CEO and Co-Founder of Dyna Software.

However, when organizations move quickly to meet business demands and expand into broader use cases without proper governance and architectural controls, they can introduce technical debt that makes it more difficult and expensive to innovate on their platform.

This tends to be true across most, if not all, service management platforms, including ServiceNow, Freshworks, Ivanti Neurons for ITSM, and others.

Contributing to technical debt

There are several factors that contribute to technical debt, and one of the most important things to understand is that its seeds can be planted long before the platform even goes live.

Many organizations begin implementation with years’ worth of assumptions about workflows and system design. In an effort to accelerate time to value, some teams attempt to recreate processes exactly as they exist in legacy systems.

In some cases, this may be appropriate. However, in many cases, it introduces unnecessary complexity and customization. Rather than critically evaluating existing workflows, organizations often reimplement outdated solutions as custom code.

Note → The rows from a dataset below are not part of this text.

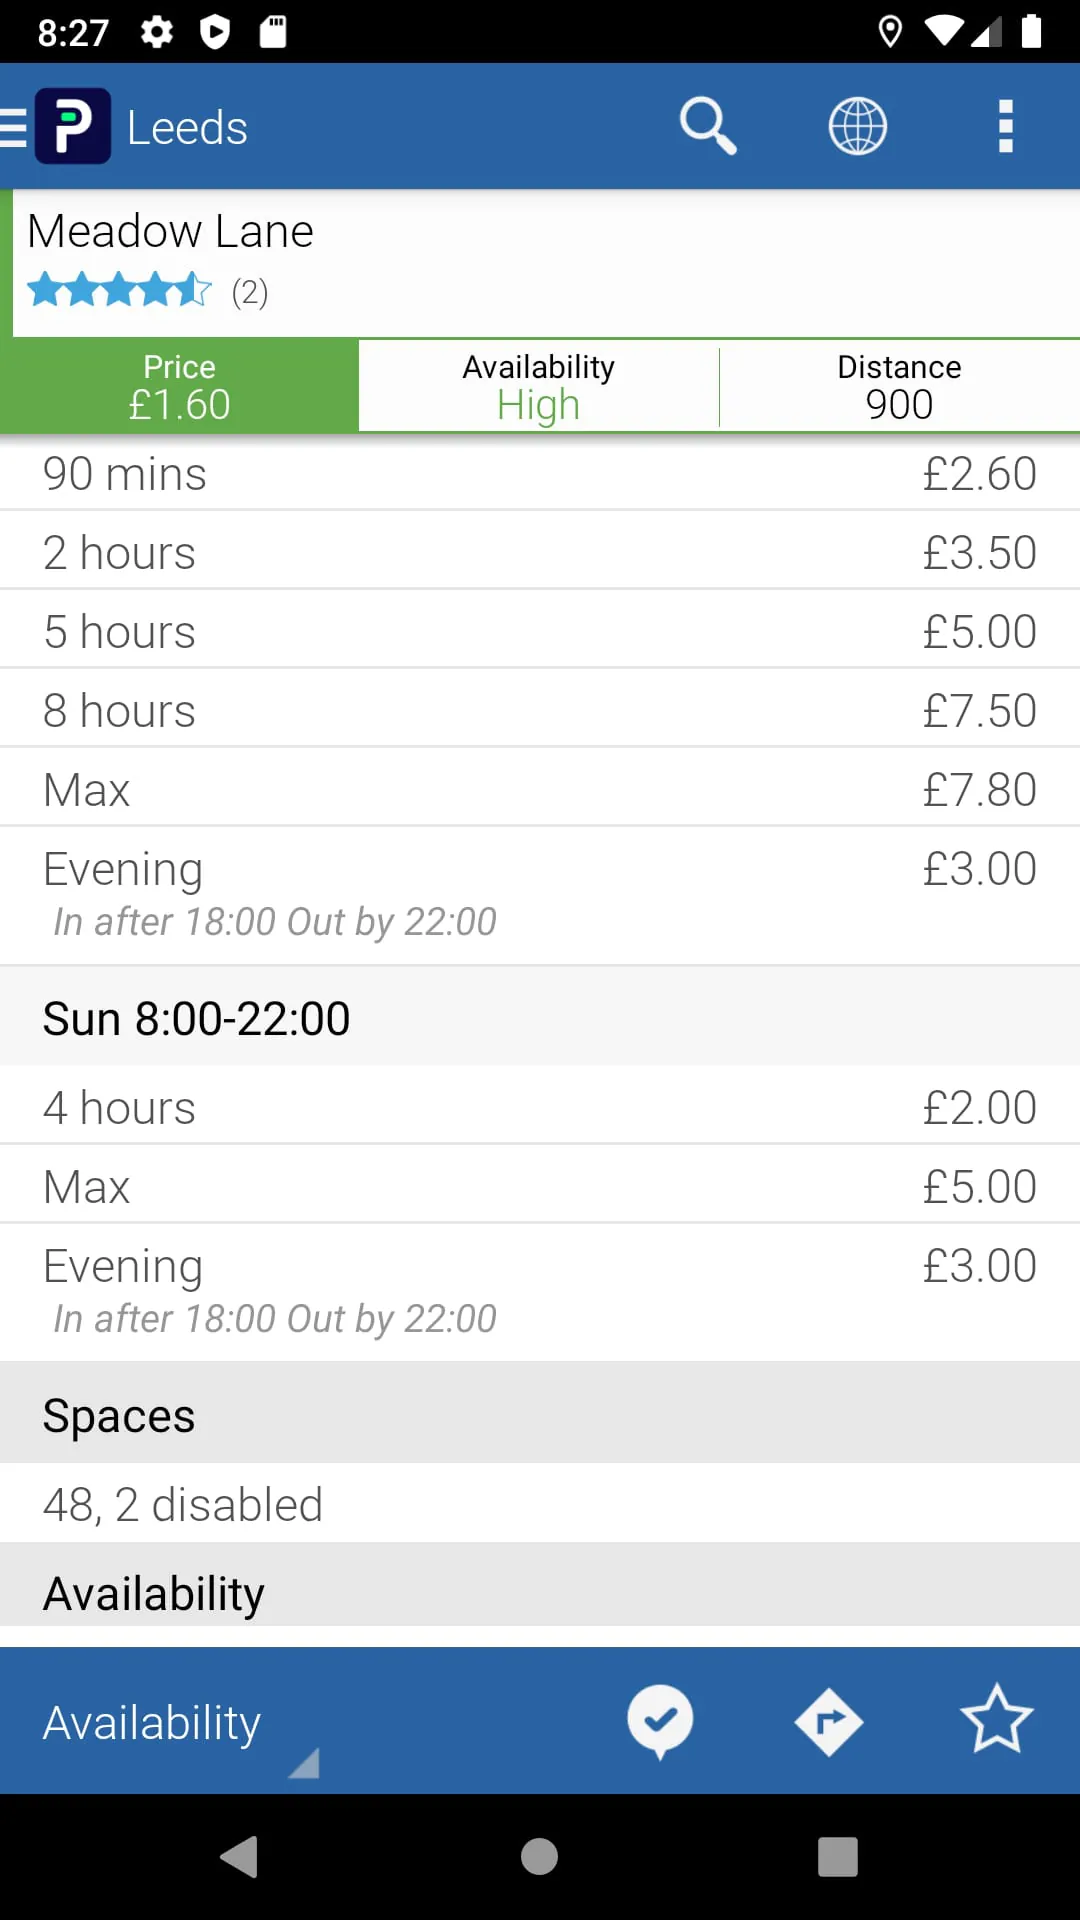1080x1920 pixels.
Task: Select the Availability High tab
Action: [x=538, y=386]
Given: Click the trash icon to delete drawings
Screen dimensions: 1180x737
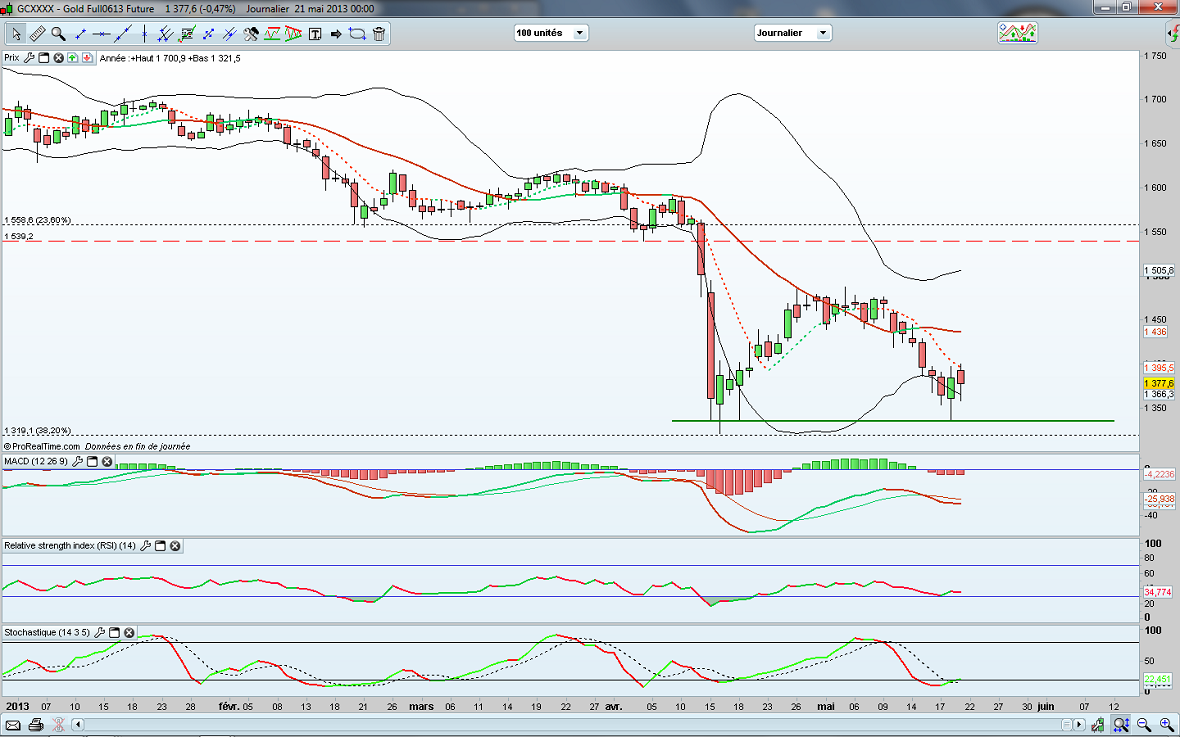Looking at the screenshot, I should pyautogui.click(x=379, y=34).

The reasons teams take this approach are less about technical challenges and more about organizational pressure. No one wants to slow down teams that are measured on their ability to deliver business value.

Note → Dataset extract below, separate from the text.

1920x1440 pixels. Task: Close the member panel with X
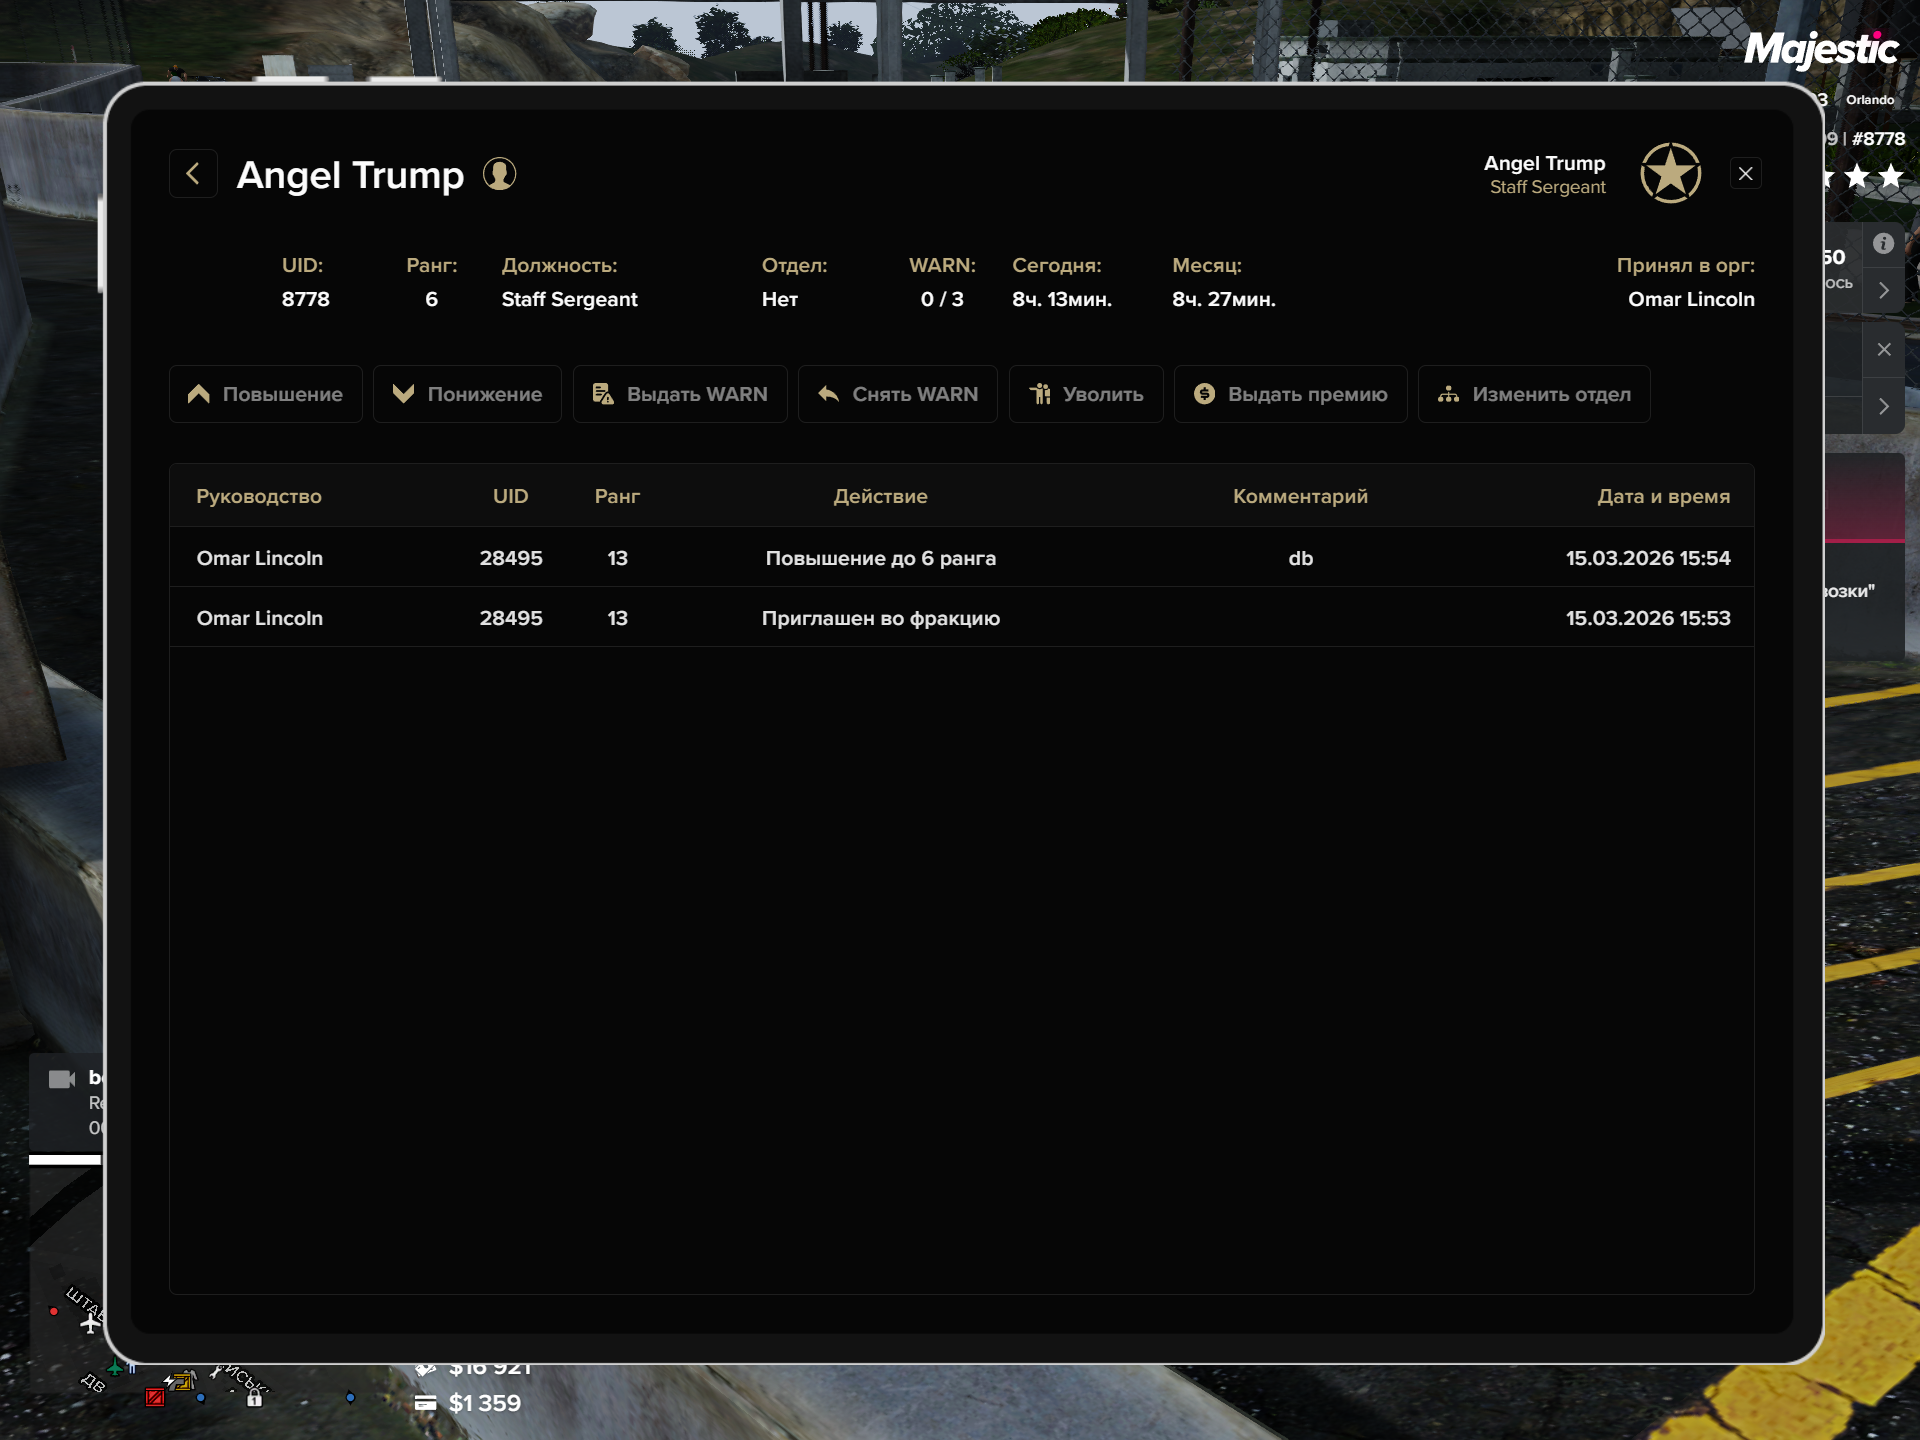(x=1746, y=174)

Governance decisions about what should be migrated, redesigned, or retired can be difficult and are often delayed. When platform configuration and development decisions lack proper oversight, teams continue building without a clear understanding of what should be introduced into the environment.

Technical debt can also be introduced after a platform goes into production. While there may be multiple technical approaches to achieving a goal, not all are sustainable over time.

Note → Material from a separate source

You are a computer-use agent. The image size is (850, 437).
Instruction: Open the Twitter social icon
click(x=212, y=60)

One of the biggest contributors is choosing to build custom code, system rules, or scripts when the same functionality could be achieved through configuration.

The need for ongoing investment

Developing custom code may seem effective initially, as it helps organizations achieve short-term goals. However, it requires ongoing investment to maintain. For example, every custom script, application, or plugin developed in ServiceNow must be continuously analyzed, tested, and validated with each platform upgrade.

As more custom code is introduced, it can significantly extend upgrade timelines and limit the platform’s ability to adopt new capabilities. As a general rule, if an IT service management platform can be configured instead of customized, it should be.

Dependency is another factor that complicates technical debt. Most leading platforms have been refined over many years to support shared components across features and application suites. Modifying core elements of the platform can jeopardize both current and future functionality.

In many cases, even application-specific customizations can create similar risks. The true value of service management platforms lies in their interconnected nature, which enables a unified experience for both end users and the employees responsible for fulfilling requests and resolving issues.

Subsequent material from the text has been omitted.